ASSIGNMENT:
Pictures are to be left out, and only the lines from the one containing "This screenshot has height=488, width=965." through the last line of the data are to be returned exactly.

____

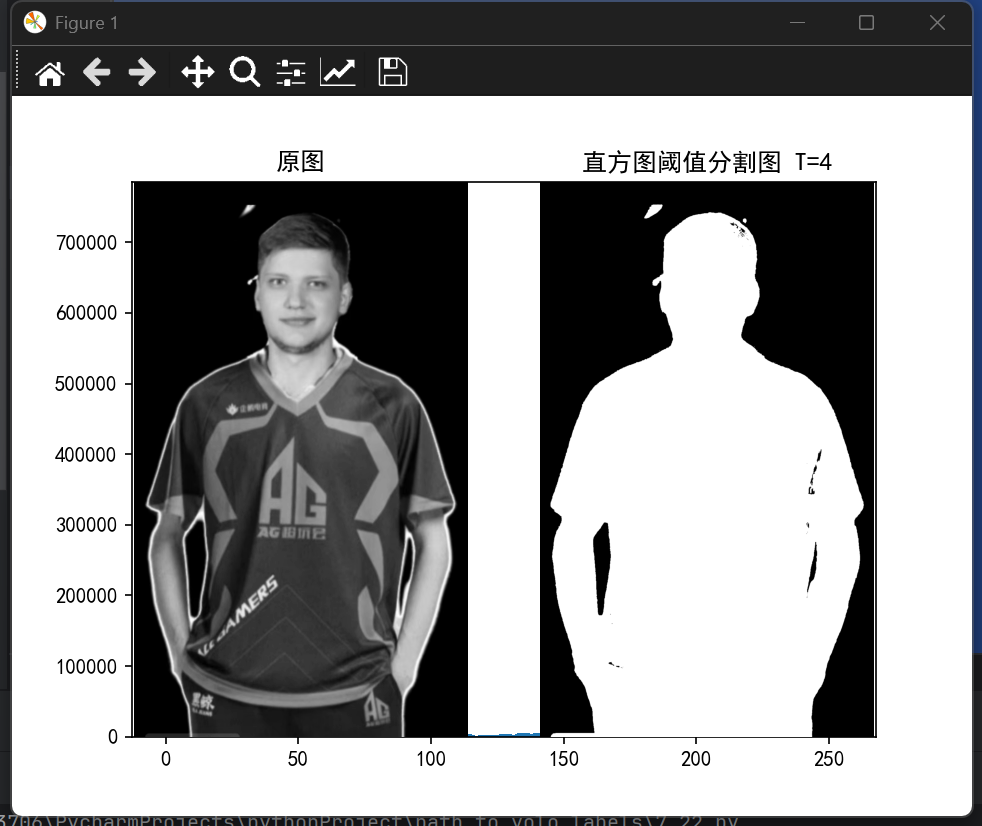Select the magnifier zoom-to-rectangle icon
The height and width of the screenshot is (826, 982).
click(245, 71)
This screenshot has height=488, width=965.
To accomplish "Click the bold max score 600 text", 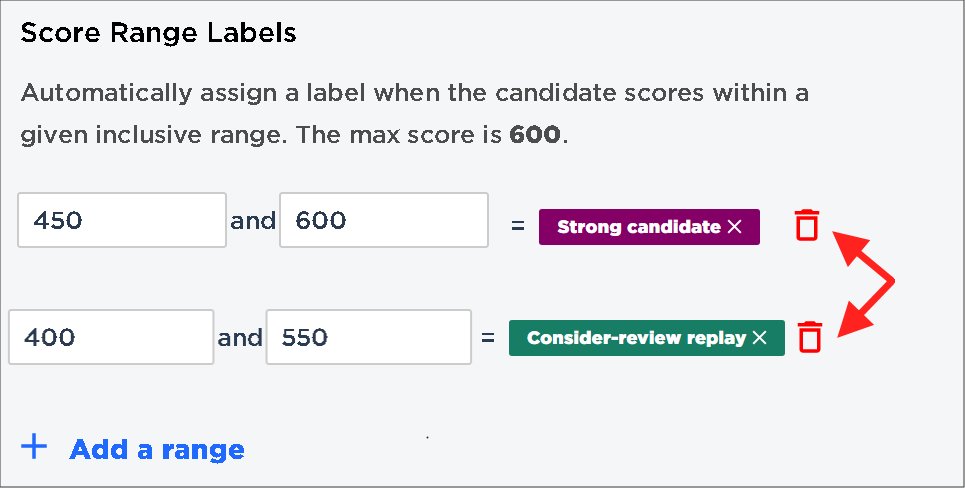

____

TASK SOLUTION:
This screenshot has height=488, width=965.
To accomplish "Click the bold max score 600 text", 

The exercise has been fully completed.